## [Source material]
◆ ◆ ◆ ◆ ◆

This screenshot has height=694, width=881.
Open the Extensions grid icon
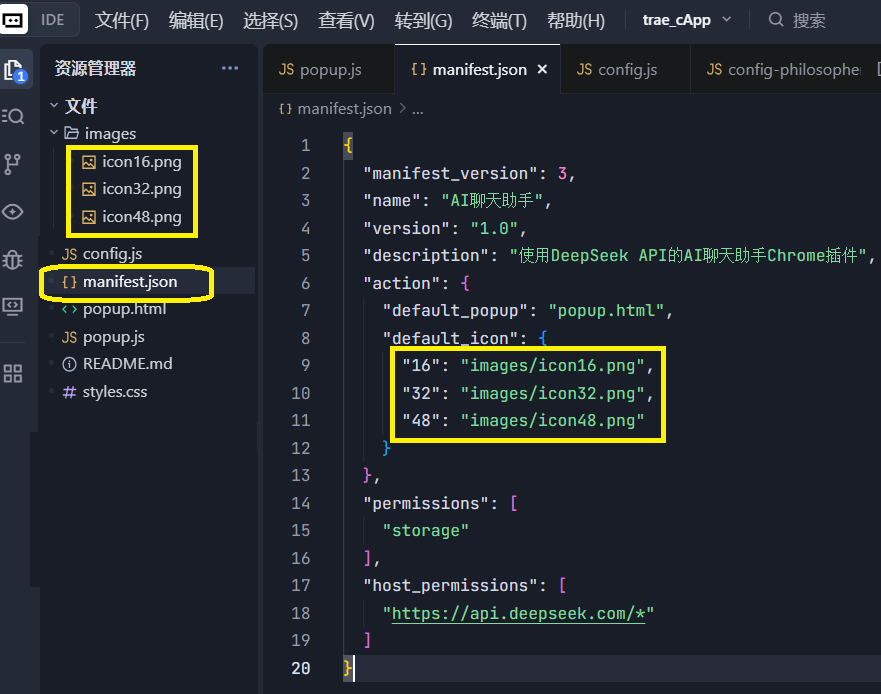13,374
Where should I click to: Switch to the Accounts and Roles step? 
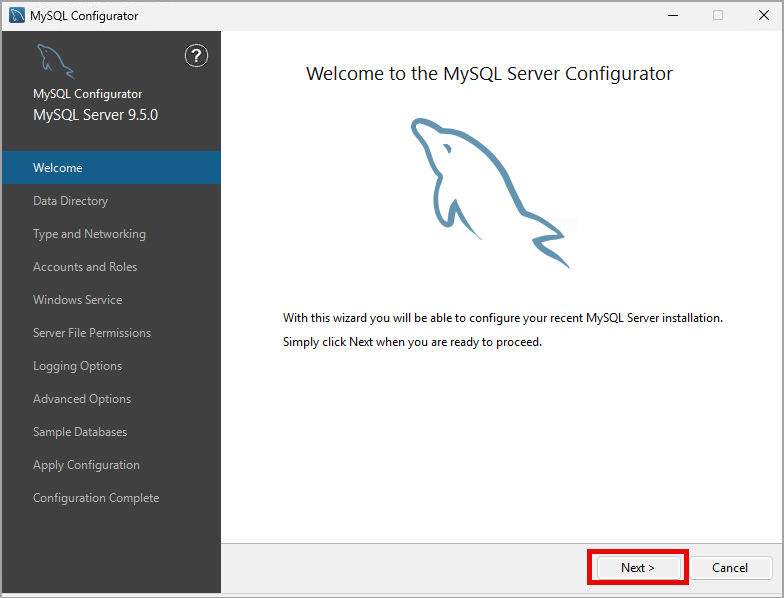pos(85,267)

◆ ◆ ◆ ◆ ◆

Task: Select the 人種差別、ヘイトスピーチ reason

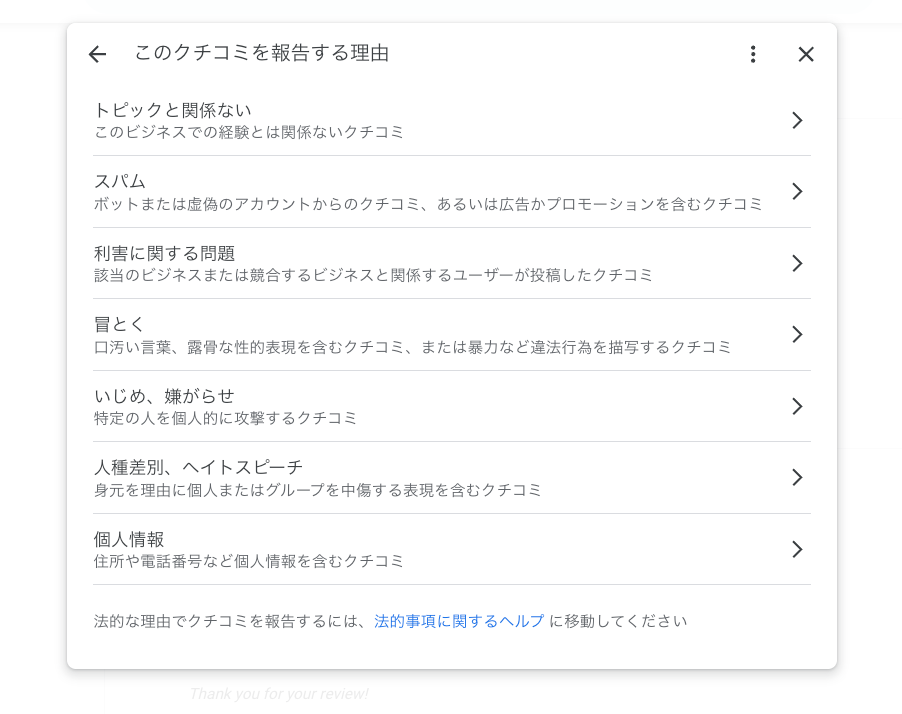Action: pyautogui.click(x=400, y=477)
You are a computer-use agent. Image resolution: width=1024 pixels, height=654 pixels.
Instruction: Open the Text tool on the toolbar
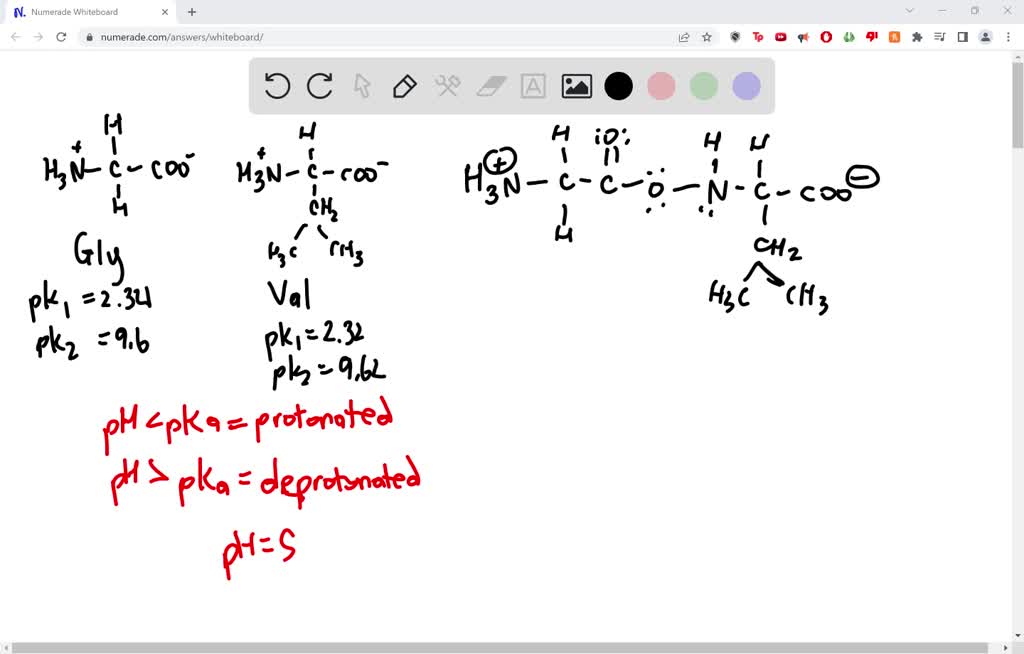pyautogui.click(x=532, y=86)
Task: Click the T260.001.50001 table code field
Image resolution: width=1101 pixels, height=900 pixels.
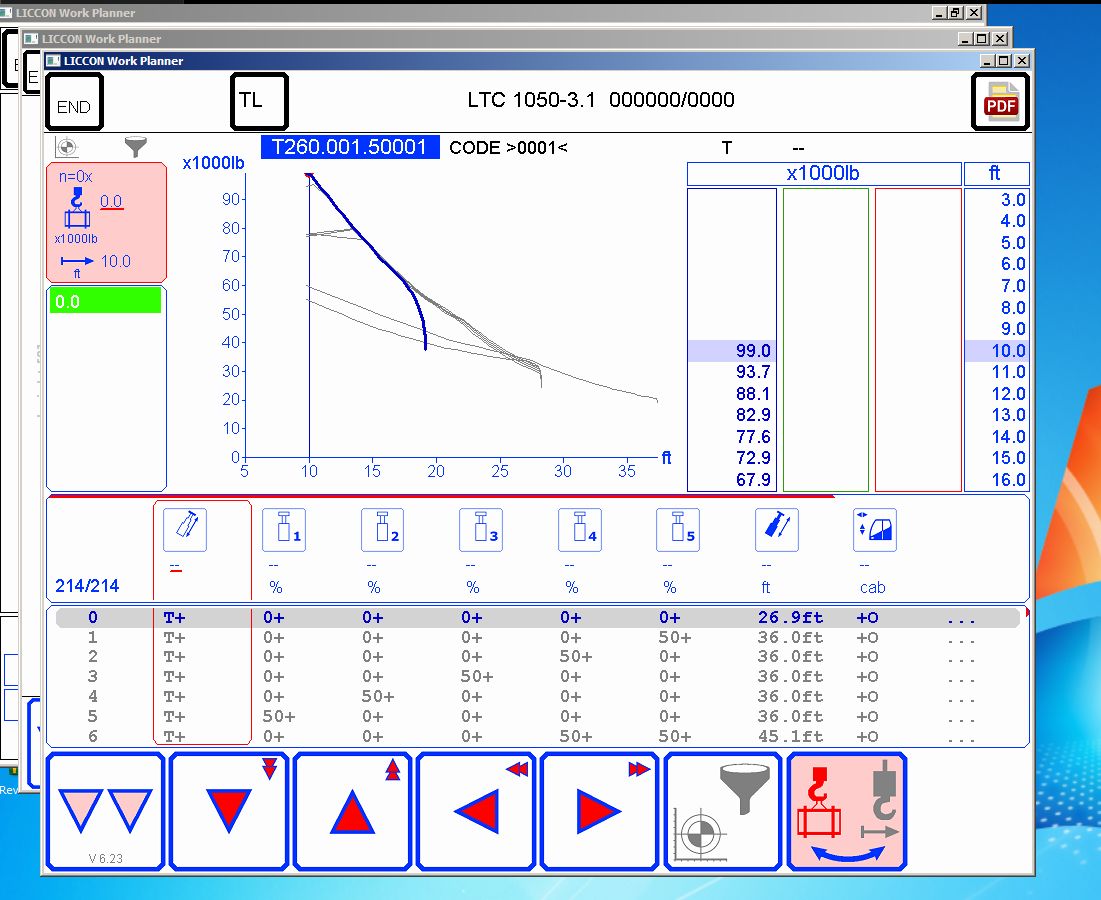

◆ ◆ ◆ ◆ ◆

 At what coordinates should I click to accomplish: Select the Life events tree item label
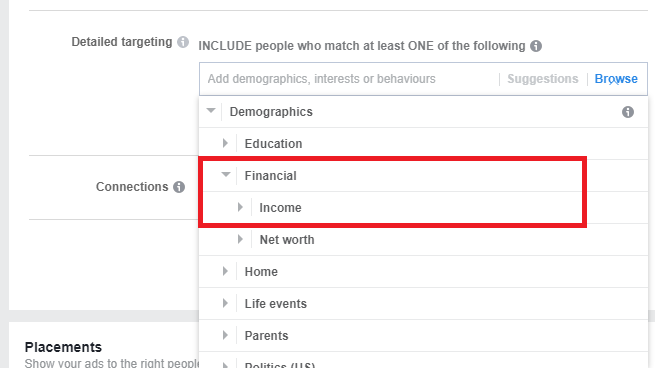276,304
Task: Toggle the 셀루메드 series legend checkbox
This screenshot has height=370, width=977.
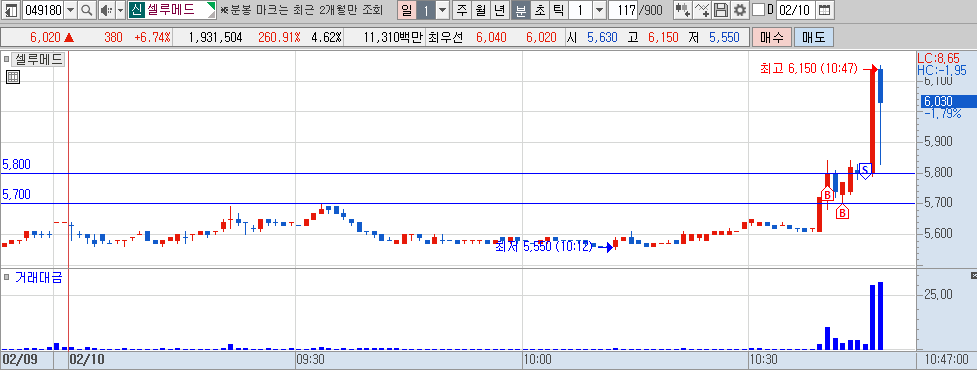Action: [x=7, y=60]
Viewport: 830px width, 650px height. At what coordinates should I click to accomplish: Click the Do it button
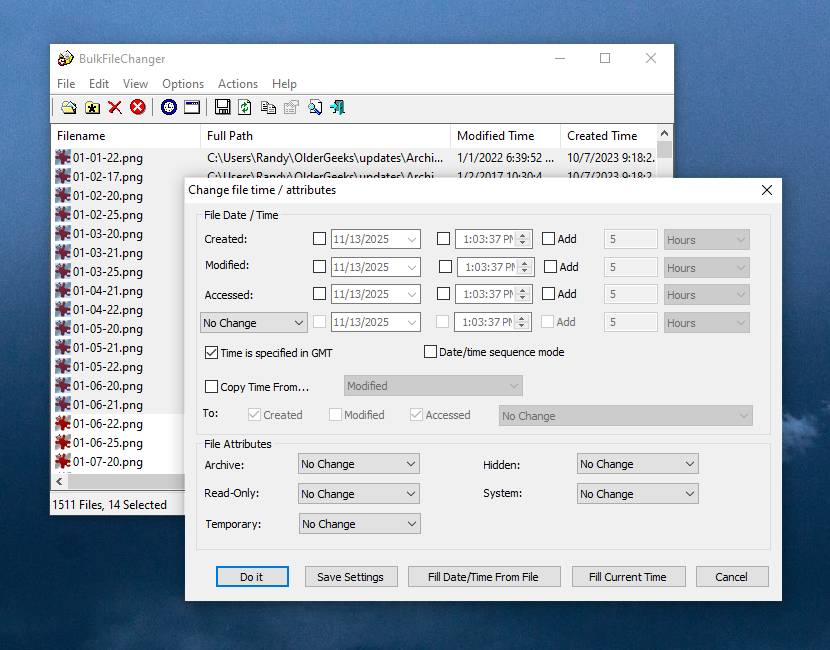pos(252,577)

◆ ◆ ◆ ◆ ◆

## [What you are asked to do]
Return each line of the records above in which the word "resolution" occurs.

## [Answer]
You are a computer-use agent. Image resolution: width=1024 pixels, height=654 pixels.
Image resolution: width=1101 pixels, height=900 pixels.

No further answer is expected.